[DATA RECORDS — start]
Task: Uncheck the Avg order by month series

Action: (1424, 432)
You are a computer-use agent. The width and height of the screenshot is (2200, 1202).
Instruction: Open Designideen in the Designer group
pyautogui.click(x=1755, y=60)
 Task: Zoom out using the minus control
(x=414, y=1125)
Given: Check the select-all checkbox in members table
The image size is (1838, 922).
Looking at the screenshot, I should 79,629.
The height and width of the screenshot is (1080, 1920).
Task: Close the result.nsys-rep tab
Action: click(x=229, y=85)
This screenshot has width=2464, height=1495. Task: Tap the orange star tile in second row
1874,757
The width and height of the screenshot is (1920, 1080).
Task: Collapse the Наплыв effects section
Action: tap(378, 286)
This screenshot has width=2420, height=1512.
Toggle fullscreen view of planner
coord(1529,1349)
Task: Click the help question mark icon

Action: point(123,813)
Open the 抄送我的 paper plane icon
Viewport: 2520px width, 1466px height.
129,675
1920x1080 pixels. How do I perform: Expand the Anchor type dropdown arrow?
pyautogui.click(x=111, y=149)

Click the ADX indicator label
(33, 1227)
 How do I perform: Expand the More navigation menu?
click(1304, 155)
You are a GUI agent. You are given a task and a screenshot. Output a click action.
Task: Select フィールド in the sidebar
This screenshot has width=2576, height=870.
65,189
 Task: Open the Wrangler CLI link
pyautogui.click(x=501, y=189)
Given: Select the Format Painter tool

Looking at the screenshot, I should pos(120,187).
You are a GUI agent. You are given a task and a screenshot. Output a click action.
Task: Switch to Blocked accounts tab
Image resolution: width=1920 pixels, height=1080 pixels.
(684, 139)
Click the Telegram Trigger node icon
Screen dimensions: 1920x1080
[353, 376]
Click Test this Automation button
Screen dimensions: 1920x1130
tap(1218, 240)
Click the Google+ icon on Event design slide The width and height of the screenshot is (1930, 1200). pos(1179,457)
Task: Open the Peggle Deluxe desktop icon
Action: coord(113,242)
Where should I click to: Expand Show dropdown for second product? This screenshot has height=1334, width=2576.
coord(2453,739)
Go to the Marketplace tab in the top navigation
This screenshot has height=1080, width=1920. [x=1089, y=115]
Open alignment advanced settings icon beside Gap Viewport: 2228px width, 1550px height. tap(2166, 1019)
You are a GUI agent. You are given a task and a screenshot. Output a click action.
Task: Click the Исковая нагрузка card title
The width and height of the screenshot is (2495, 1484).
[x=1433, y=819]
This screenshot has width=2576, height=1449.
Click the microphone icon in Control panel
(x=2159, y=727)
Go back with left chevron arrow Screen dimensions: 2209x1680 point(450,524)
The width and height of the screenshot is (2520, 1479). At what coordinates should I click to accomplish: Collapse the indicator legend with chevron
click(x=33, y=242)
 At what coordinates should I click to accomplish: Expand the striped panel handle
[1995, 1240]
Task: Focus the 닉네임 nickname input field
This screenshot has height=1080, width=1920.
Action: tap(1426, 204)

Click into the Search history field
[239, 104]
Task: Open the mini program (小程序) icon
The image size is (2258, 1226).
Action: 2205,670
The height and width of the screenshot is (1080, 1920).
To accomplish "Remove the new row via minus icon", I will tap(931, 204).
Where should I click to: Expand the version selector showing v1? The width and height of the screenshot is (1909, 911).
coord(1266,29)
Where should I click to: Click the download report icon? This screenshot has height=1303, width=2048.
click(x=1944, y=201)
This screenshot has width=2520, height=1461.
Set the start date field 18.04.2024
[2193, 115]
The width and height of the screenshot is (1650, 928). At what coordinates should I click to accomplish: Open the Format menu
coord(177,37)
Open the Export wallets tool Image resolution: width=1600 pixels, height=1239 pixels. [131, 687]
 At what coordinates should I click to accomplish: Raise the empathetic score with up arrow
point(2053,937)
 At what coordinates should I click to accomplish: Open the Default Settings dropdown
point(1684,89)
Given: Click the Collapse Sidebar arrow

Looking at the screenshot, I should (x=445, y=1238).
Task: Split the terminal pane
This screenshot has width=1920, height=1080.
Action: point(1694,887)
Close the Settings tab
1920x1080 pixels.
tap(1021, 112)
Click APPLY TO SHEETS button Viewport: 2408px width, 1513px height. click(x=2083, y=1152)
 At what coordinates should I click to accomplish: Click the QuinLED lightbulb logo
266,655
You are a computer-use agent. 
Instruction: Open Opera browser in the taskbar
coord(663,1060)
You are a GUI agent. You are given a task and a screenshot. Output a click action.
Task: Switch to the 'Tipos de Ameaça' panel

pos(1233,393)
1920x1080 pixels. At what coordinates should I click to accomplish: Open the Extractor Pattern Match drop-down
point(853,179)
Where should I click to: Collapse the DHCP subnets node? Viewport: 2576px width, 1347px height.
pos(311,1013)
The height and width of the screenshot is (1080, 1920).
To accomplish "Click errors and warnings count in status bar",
[DATA RECORDS — finish]
▶ _YOUR ASSIGNMENT_: Every line from the data above that contains "computer" must appear in the answer.

▶ _WRITTEN REPLY_:
You are a computer-use agent. The width and height of the screenshot is (2200, 1202).
You are a computer-use agent. 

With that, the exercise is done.